3.4. Primary cilia and ciliary signaling pathways in Amyotrophic lateral sclerosis (ALS)

Amyotrophic lateral sclerosis (ALS) is an age-related disorder characterized by neurodegeneration of motor neurons in the brain and spinal cord (Gordon, 2013). Both in vitro and in vivo studies have demonstrated that SHH treatment promotes induction and differentiation of moto-neurons (Ericson et al., 1996; Lee et al., 2007; Lewis and Eisen, 2001; Tanabe et al., 1995). Transplantation of SHH treated human motor neurons delayed clinical onset and prolonged life in ALS mice (Lee et al., 2014). Ma and coworkers found that the proportion of primary cilia is reduced in the spinal motor neurons of G93A SOD1 (mSOD) mice, a mouse model of ALS (Ma et al., 2011). Intriguingly, Peterson and Turnbull demonstrated that SHH or the SHH agonist PUR reduces cell death in a cellular model of ALS (Peterson and Turnbull, 2012). The same group further demonstrated that treatment of SHH significantly increased the percentage of motor neurons in culture and the number of ciliated motor neurons, especially so for mSOD cells (Ma et al., 2013). These findings thus suggest that primary cilia and the associated signaling pathways merit further consideration as potential therapeutic targets for ALS.
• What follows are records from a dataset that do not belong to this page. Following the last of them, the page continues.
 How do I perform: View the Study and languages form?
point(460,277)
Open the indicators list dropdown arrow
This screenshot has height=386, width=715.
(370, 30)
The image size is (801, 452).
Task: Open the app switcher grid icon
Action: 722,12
Wnt signaling pathway is associated with ALS. Both mRNA and protein of Wnt1, Wnt2, Wnt3a, Wnt4, Wnt5a, and Wnt7a have been shown to be upregulated in the spinal cord astrocytes of mSOD mice with disease progression (Chen et al., 2012a; Chen et al., 2012b; Li et al., 2013; Wang et al., 2013; Yu et al., 2013). Additionally, results of qPCR and immunofluorescence assays demonstrated FRIZZLED-5 – a Wnt signaling component – was significantly upregulated in neurons in the spinal cord of mSOD mice at late stages (Gonzalez-Fernandez et al., 2016). The authors also demonstrated that the levels of FRIZZLED-5 were negatively correlated with NeuN signal in neurons (Gonzalez-Fernandez et al., 2016). In an in vitro model of ALS, Wnt signaling activity, however, has been shown to be decreased in motor neuron-like NSC34 cells that stably express human mutant SOD1 (NSC34hSOD1G93A cells) compared with cells expressing wild type SOD1 (NSC34hSOD1WT cells) (Pinto et al., 2013). In line with this result, McLoon et al. demonstrated that the expression of Wnt1, Wnt3a, Wnt5a, and Wnt7a is downregulated in the neuromuscular junctions at the terminal stage in mSOD mice compared with age-matched controls (McLoon et al., 2014). Notably, the activation of the Wnt signaling pathway in ALS has also been validated in ALS human spinal cords (Gonzalez-Fernandez et al., 2019). González-Fernández et al. investigated the expression of Wnt signaling components in healthy and ALS human spinal cords using qPCR and demonstrated a significant increase in the levels of Wnt3, Wnt4, Fz2, and Fz8 (Gonzalez-Fernandez et al., 2019). Immunofluorescence assays demonstrated that the amount of Fz2+ astrocytes was significantly increased with concomitant upregulation of Wnt5a in ALS human spinal cord samples compared with healthy controls (Gonzalez-Fernandez et al., 2019). These findings suggest that the Wnt signaling pathway plays an important role in human ALS pathology and could be a potential therapeutic target for the treatment or prevention of ALS (Gonzalez-Fernandez et al., 2020). The Notch signaling has been shown to crosstalk with the SHH signaling in a mouse model of ALS (Ma et al., 2017).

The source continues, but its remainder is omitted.